Posted on August 4th, 2019

There’s a provision in the Tax Cuts and Jobs Act (TCJA) tax reform that hurts business start-ups and struggling business owners.

And no one is really talking about it.

This rule prevents you, the business owner, from using all your business losses against non-business income if the losses are too big (as determined by Congress).

We’ll tell you what this rule does, when it applies, the tax hit you’ll take, and whether there’s anything you can do to avoid it (hint, there is).

Current Limits

Over the years, lawmakers have implemented rules that limit your ability to use your business or rental losses against other income sources.

The big three are:

  • The “at risk” limitation, which limits your losses to amounts that you have at risk in the activity1
  • The partnership and S corporation basis limitations, which limit your losses to the extent of your basis in your partnership interest or S corporation stock2
  • The passive loss limitation, which limits your passive losses to the extent of your passive income unless an exception applies3

Tax Reform’s New Limit

The TCJA tax reform added Section 461(l) to the tax code, and it applies to individuals (not corporations) for tax years 2018 through 2025.

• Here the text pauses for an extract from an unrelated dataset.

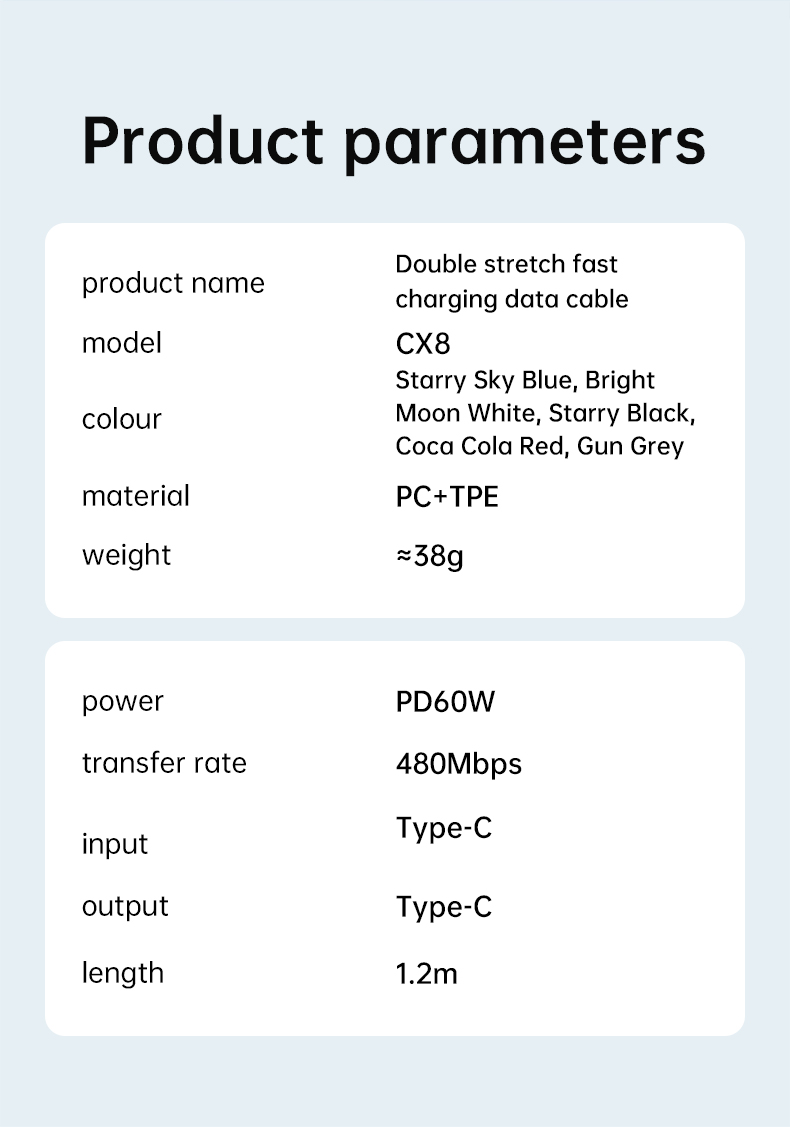Click the PC+TPE material value

click(x=447, y=497)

The big picture under this new provision: You can’t use the portion of your business losses deemed by the new law to be an “excess business loss” in the current year. Instead, you’ll treat the excess business loss as if it were a net operating loss (NOL) carry over to the next taxable year.4

Remember, the TCJA tax reform also made changes to the NOL rules as follows:5

  • You can’t carry back your NOL.
  • Your NOL carry forward can offset only up to 80 percent of your taxable income in a future year.

New Tax Term—Excess Business Loss—Defined

To determine your excess business loss, follow these three steps:6

  • Add the net income or loss from all your trade or business activities.
  • If step 1 is an overall loss, then compare it to the maximum allowed loss amount: $250,000 (or $500,000 on a joint return).
  • The amount by which your overall loss exceeds the maximum allowed loss amount is your new tax law–defined “excess business loss.”

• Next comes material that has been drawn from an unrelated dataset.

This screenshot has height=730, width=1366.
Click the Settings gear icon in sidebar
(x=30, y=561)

If you have an excess business loss, you’ll7

  • file Form 461 with your tax return to compute your excess business loss, add the excess business loss back on your tax return as other income with the notation “ELA,” and
  • carry forward that amount as an NOL carryforward to the next tax year.
  • Tracking Note. You need to track excess business loss NOL carryforwards separately because they reduce Section 199A qualified business income, while regular NOL carryforwards do not.8

Trade or Business?

You’ll definitely include the following in your computation of your excess business loss:

  • Schedule C business income or loss
  • Schedule E business income or loss
  • Schedule F business income or loss
  • Income or loss from the sale of business property

You’ll include rental activities that rise to the level of a trade or business. You’ll need to make this determination for Section 199A, as we discuss in New IRS Regs: Does Your Rental Qualify for a 199A Deduction?

There’s a question of whether wages fall into this computation as trade or business income. We think three facts lean toward “yes” at the moment:

  1. The tax law often refers to the “trade or business of being an employee,” most recently in the proposed Section 199A regulations.
  2. Line 1 of IRS Form 461 pulls total wages into the computation.9
  3. Footnote 209 on page 40 of the Joint Committee on Taxation’s General Explanation of Public Law 115-97 (blue book) states that a technical correction may be necessary to exclude wages and salaries from the excess business loss calculation.10


You’ll apply the Section 461(l) loss limitation after all the others, including the passive loss limitation rules.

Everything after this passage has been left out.